-------- Stored rows --------

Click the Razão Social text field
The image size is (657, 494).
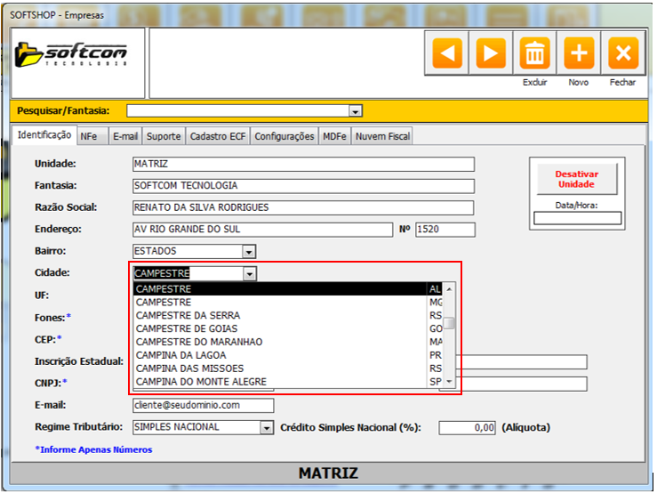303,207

--------
-------- Stored rows --------

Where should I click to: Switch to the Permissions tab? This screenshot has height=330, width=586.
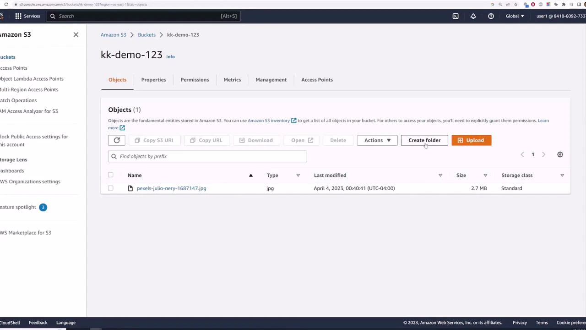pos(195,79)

--------
-------- Stored rows --------

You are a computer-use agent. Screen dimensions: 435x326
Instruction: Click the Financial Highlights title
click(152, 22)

--------

What is needed:
Copy out only the material from the line containing "Where should I" through the line containing "pos(195,79)", requests included, and raise every coordinate in the answers by 131. Leave the pictures out.

Written solution:
Where should I click to: Switch to the Permissions tab? This screenshot has height=330, width=586.
pos(326,210)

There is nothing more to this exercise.